The Reliability Analysis of a Prestressed Concrete Beam (PCB) was presented using First Order Reliability Method and Eurocode 2 procedures to carry out the analysis. The results show that the safety of the PCB in bending decreased from 2.9 to 1.0 and 3.1 to 2.6 as prestress force and the depth from the extreme compressive fiber to the neutral axis of the beam increased from 20kN to 100kN and 150mm to 350mm respectively, therefore the PCB is safer at low prestress force and depth to the bottom layer of the beam. The safety of the PCB increased from 1.52 to 2.5, 1.52 to 2.5 and 0.1 to 2.0 respectively as depth to the neutral axis, area of the compressive reinforcement and eccentricity increased from 150mm to 350mm, 800mm2 to 1200mm2 and 100mm to 300mm respectively. The safety of the prestressed concrete beam remained constant at 0.1 with eccentricity of 100mm, 0.8 with eccentricity of 150mm, 1.3 with eccentricity of 200mm, 1.7 with eccentricity of 250mm and 1.95 with eccentricity of 300mmas effective widths and load ratios of the beam increased from 100mm to 300mm and 0.2 to 1.0 respectively in shear. Increase in dead load and span resulted to a corresponding increase in the safety of the beam in deflection. The best value of eccentricity for a reliable prestressed beam is within the range of 200mm to 300mm. It was also observed that the variation of depth to the bottom layer and prestressing force of the prestressed beam in bending are at equilibrium at 60kN and the safety index is 1.83. Also, the target safety indices considering bending, shear and deflection failure criteria of the prestressed beam were obtained to be 2.01, 1.526 and 4.716 respectively.

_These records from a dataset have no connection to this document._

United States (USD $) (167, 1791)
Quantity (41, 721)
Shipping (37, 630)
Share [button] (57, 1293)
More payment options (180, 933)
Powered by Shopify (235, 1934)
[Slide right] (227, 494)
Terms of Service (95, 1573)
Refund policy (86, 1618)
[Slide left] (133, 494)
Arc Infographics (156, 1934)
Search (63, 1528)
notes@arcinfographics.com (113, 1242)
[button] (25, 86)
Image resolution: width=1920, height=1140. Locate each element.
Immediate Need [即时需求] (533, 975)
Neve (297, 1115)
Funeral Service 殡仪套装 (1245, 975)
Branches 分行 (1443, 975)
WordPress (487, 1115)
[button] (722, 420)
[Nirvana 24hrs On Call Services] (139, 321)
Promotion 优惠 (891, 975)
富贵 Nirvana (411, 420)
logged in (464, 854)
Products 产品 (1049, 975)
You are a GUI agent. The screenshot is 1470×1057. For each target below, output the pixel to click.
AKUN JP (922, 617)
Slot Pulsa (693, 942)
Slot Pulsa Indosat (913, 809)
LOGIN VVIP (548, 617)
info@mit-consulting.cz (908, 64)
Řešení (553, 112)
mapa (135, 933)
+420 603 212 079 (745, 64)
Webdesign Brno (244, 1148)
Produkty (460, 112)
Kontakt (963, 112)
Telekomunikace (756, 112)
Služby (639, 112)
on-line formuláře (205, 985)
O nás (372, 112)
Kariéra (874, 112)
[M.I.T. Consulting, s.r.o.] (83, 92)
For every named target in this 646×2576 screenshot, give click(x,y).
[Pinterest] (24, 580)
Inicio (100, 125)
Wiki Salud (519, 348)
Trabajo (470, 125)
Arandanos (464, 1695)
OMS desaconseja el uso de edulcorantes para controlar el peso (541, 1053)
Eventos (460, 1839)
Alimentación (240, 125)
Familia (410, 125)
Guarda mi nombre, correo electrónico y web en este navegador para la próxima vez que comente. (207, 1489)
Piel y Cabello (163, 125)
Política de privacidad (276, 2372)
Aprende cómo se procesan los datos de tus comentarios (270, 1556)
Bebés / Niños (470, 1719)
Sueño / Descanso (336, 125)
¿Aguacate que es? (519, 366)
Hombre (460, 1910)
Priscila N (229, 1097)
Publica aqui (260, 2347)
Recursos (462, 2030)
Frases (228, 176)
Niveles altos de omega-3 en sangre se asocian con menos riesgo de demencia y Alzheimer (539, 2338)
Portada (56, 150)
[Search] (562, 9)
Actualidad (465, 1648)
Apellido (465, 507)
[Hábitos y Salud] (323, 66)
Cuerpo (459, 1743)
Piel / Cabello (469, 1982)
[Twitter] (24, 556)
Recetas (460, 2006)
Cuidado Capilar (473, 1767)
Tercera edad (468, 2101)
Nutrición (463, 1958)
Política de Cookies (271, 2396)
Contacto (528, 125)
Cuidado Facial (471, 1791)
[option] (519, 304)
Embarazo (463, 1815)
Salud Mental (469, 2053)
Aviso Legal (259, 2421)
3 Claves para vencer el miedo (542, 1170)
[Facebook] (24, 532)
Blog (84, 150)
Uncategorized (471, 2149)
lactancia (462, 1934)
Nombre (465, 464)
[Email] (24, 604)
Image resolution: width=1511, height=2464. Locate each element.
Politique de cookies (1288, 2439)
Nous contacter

Prestressed concrete beam is one of the most widely used construction element in bridge projects around the world. It has rent itself to an enormous array of structural applications, including buildings, bridges, nuclear power vessels, Television towers and offshore drilling platform (Antonie,2004).
Prestressing involves inducing compressive stresses in the zone which will tend to become tensile under external loads. These compressive stresses neutralize the tensile stresses so that no resultant tension exists (or in only very small values). Cracking is therefore eliminated under working load and all of the concrete may be assumed effective in carrying load. Therefore lighter sections may be used to carry a given bending moment and over much longer spans than reinforced concrete.